RODRIGO E MIGUEL
Pintura de Peter Blake
Fabrício Carpinejar
Não sou eu a me levantar da cama. Na infância, meus dois irmãos dormiam no mesmo quarto. Conversas intermináveis antes de apagar a luz. Uma de nossas competições favoritas era acertar as cores das camisas dos times de futebol. A brincadeira acabava quando alguém dormia em plena resposta.
Sempre que me acordo, sou três irmãos. Eles me ajudavam a vencer a sonolência, o que significa que também sofria com maquiagem noturnas. Já fui desperto com xampu na cabeça, pasta de dente na cara, minâncora no sovaco. Não precisei de internato, meu quarto tinha a algazarra de um refeitório. No momento do castigo, todos assumiam a culpa e desbaratávamos os pais, que teriam que colocar o trio no ferrolho ou ninguém. De modo nenhum, havia delação. O amor não suportava covardia.
Ter irmãos é nunca se enxergar isolado. Minha solidão é impossível. Guardo a sensação perpétua da companhia, da escolta secreta, da proteção silenciosa. Eu não consigo chorar desde esse tempo - mal começava a resmungar e os irmãos ameaçavam derrubar o beliche em mim, pulando no colchão de cima.
As confissões foram divididas. Quando um precisava sair de noite, ficávamos montando guarda militar para enganar os pais. É evidente que não pregávamos os olhos de preocupação até o irmão pródigo retornar. De manhã, na aula, a cabeça escorregava na classe de desânimo.
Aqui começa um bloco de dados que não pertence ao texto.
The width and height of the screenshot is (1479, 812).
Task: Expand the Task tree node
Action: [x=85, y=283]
Mesmo adulto e casado, mesmo com filhos, escuto as vozes de meus irmãos pela casa. Não, eles não estão mortos, a maioria dos fantasmas permanece vivo, acontecendo simultaneamente em diferentes idades.
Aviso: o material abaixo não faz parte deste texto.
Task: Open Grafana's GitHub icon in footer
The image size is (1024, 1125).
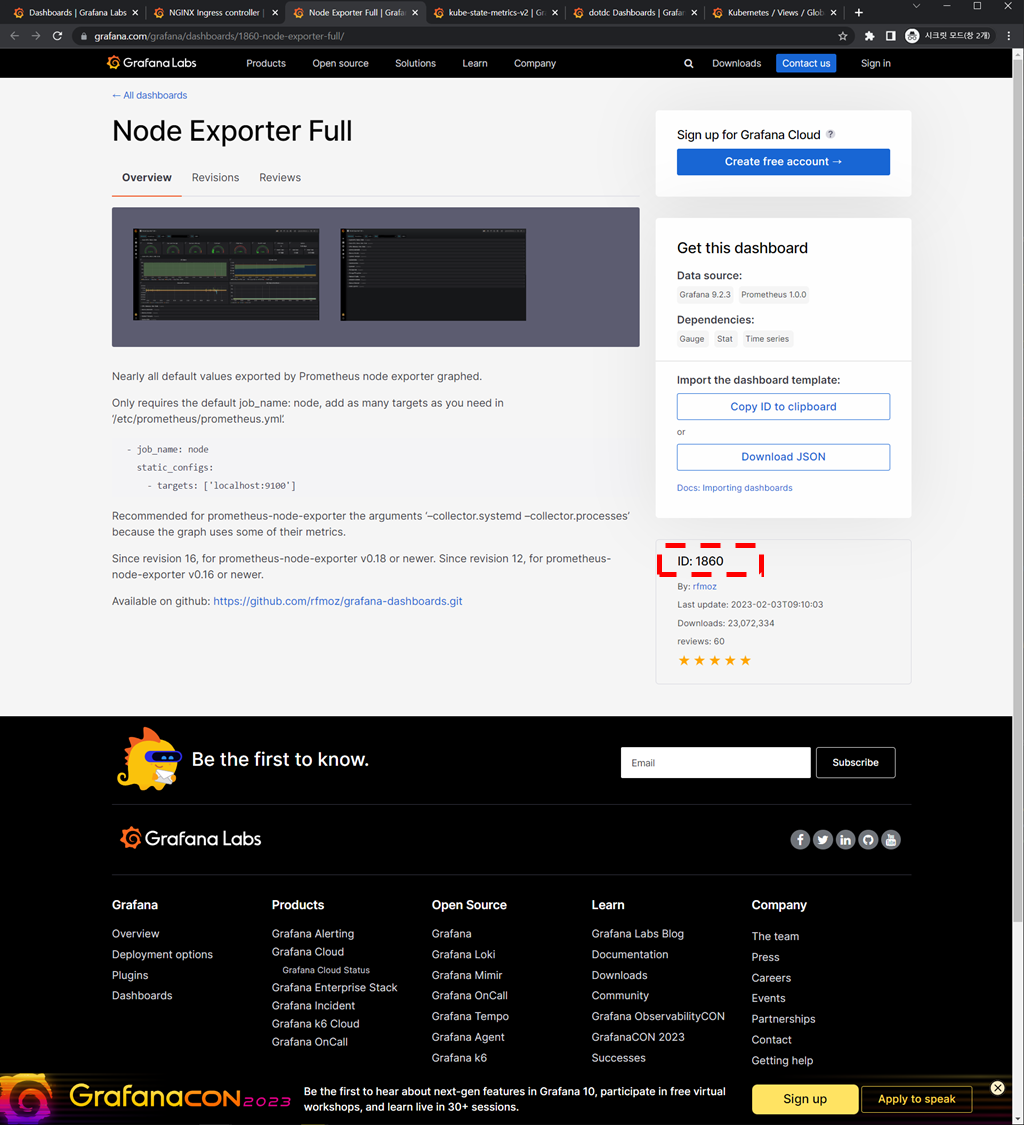Action: coord(868,840)
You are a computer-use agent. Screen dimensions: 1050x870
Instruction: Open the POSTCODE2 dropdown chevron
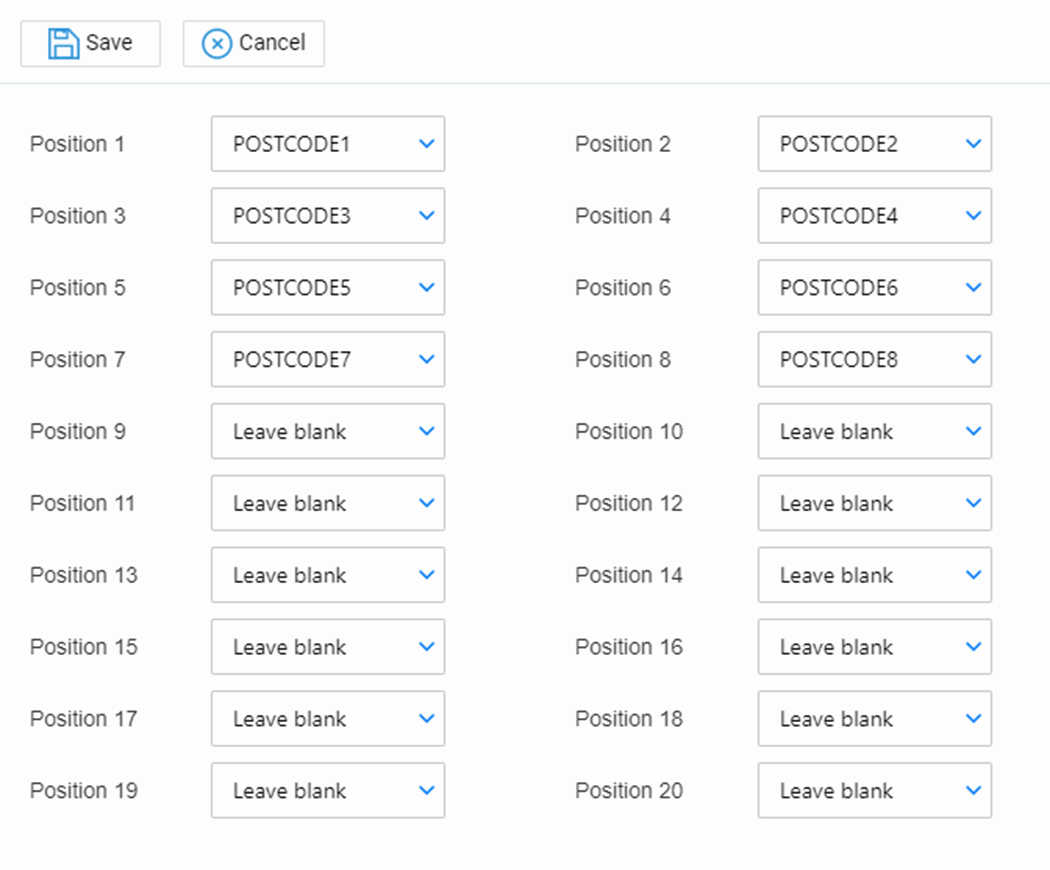click(971, 143)
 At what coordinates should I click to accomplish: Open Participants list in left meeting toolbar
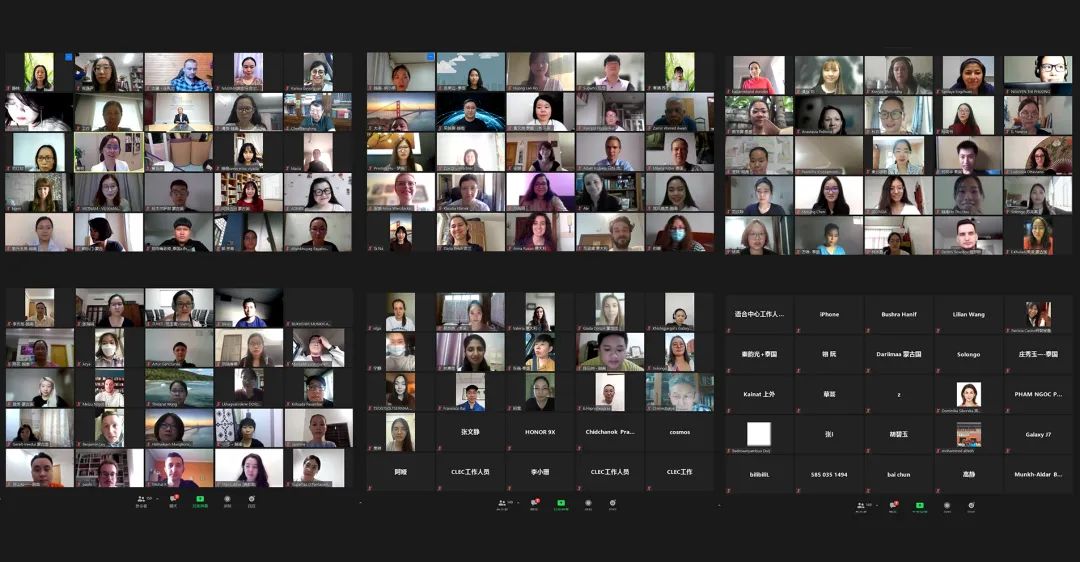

Suas vozes infantis não deixam meu corredor no escuro. Ao acordar, acendo o interruptor e percebo que não canso de depender deles. Daquela infância simples, em que não se pedia licença para falar, em que se confiava naturalmente. Não se jantava sozinho. A televisão parava em um único canal. A geladeira tinha creme de abacate. O pátio estava cheio de laranjas no chão para chutar
Irmãos superam os amigos imaginários. Nenhuma invenção vai reproduzir igual fidelidade e apego. Não importam a distância, a falta de contato, diferenças de opinião depois. Não preciso me ver pequeno para me reencontrar. Eles conhecem o que fui desde o começo, e podem me lembrar do que ainda posso ser.